O Brasil tem mais ou menos quarenta e oito milhões de segurados de planos de saúde privados. A maioria deles, através de planos coletivos, os quais permitem o reajuste do preço com base na sinistralidade da operadora e da massa especificamente segurada.

Estes reajustes têm ficado muito acima da inflação – isto acontece em todo o mundo – e é aí que a vaca vai para o brejo. Os reajustes dos custos médicos e hospitalares não estão diretamente atrelados apenas à inflação da economia. Eles estão sujeitos a outras variáveis, como os preços praticados pela indústria farmacêutica e pelos fabricantes de equipamentos.

É ingenuidade imaginar que um tomógrafo de alta resolução ou um aparelho de ressonância magnética de última geração vai custar a mesma coisa que uma máquina de abreugrafia ou outros equipamentos semelhantes de versões anteriores.

No Brasil, o quadro fica pior ainda porque temos a variação do dólar como fator de agravação do quadro, na medida que mais de 90% dos insumos e equipamentos utilizados pelo setor de saúde são importados.

Apesar disso, num universo de mais de quarenta e oito milhões de segurados, foram distribuídos pouco menos de três mil processos.

Mas se, em termos proporcionais, a conta é baixa, o reajuste dos preços é um problema muito sério, até porque, com a quantidade de desempregados e subempregados do país e com a renda per capita abaixo de três mil reais por mês, é complicado se falar em reajuste de 17% em um item de primeira necessidade, como é o caso dos planos de saúde.

O ideal seria a profunda revisão das regras em vigor para o setor. A Lei dos Planos de Saúde Privados, de 1998, é ruim, sempre foi ruim, e os remendos possíveis foram feitos sem que a essência do problema tenha sido modificada.

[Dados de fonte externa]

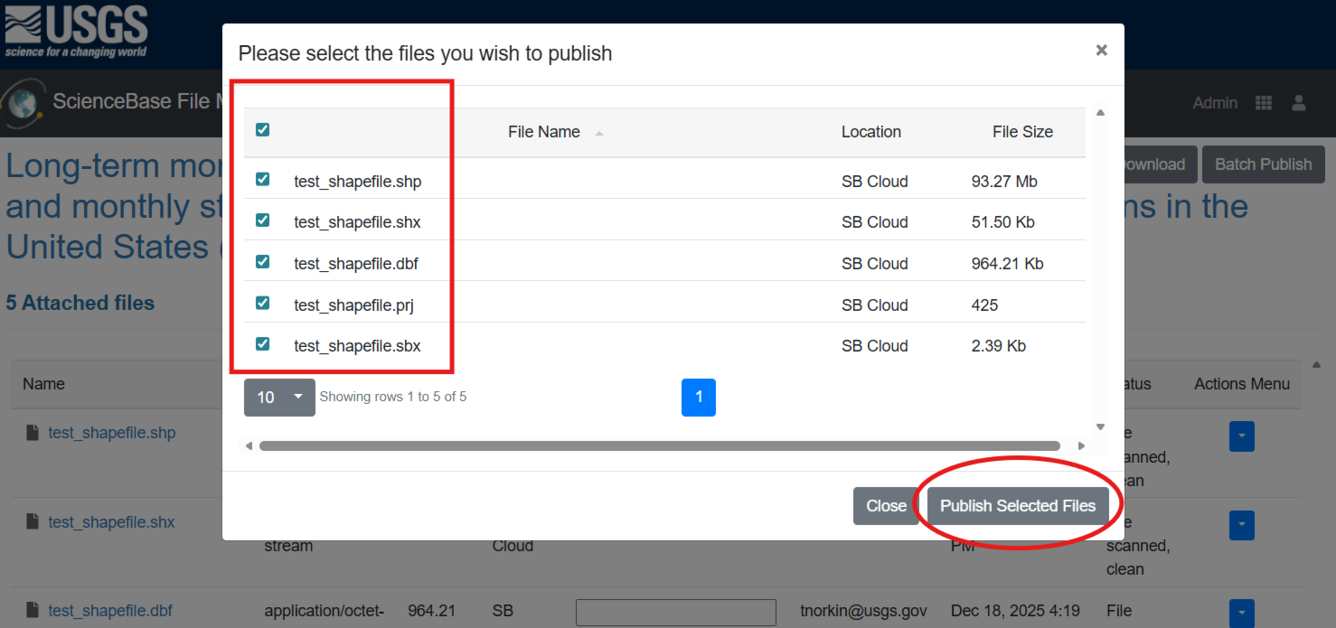This screenshot has height=628, width=1336.
Task: Open the user profile icon
Action: point(1298,103)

Isto só será possível se os planos de saúde puderem ter conceito básico diverso do atual.

Como esta possibilidade não faz parte do universo legislativo brasileiro, é indispensável todos os envolvidos no tema concordarem em fazer sua parte para evitar o agravamento do quadro.

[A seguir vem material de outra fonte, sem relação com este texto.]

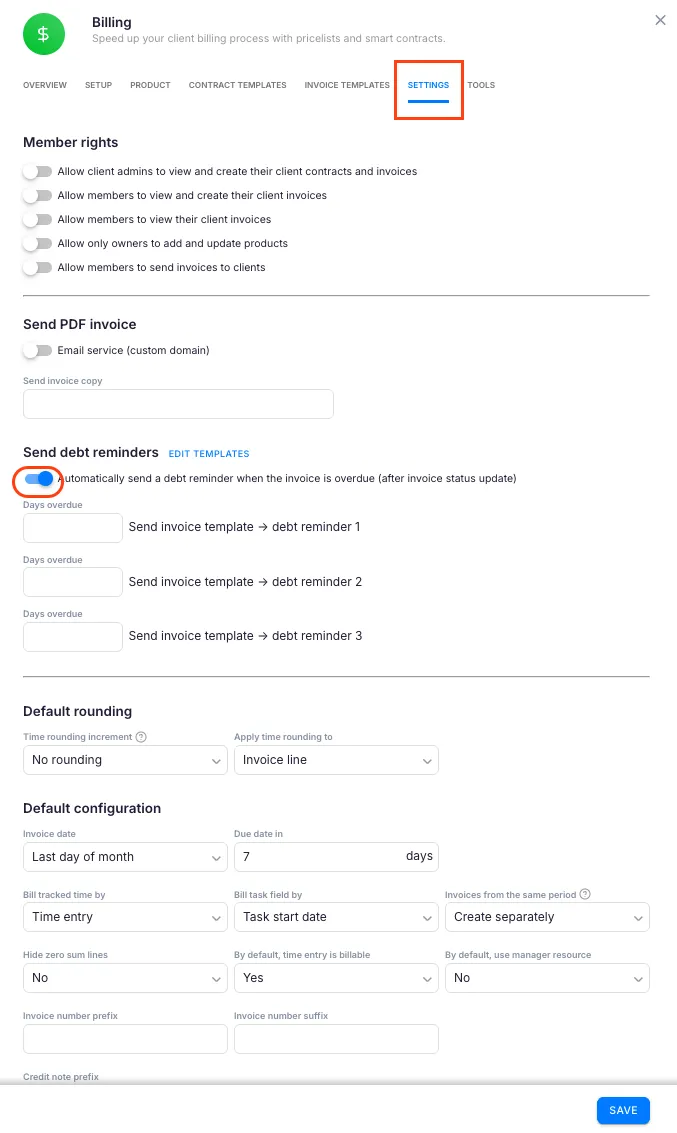Open the Invoice date dropdown

pos(124,856)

Aí entram as operadoras dos planos de saúde, que precisam melhorar seus controles para evitar fraudes e desperdícios; os hospitais privados, que não apresentam suas contas com a transparência necessária; os médicos e prestadores de serviços, que nem sempre entendem que não dá para cobrar o que querem porque há uma limitação intransponível, que é a capacidade de pagamento da sociedade.

Alguns especialistas falam que o custo operacional do setor está em 80%. Se somarmos a ele 15% de despesas administrativas e 10% de despesas comerciais – o que é baixo -, com a taxa de juros atual, a conta não fecha.

Como nenhuma empresa consegue sobreviver por muito tempo gastando mais do que fatura, os nós do setor, dentro do que é possível fazer, precisam ser equacionados rapidamente, até para que, quando a retomada do desenvolvimento se consolidar, os brasileiros que retornarão ou ingressarão nos planos de saúde privados tenham um produto mais amigável, não apenas no atendimento, mas também no momento do custeio.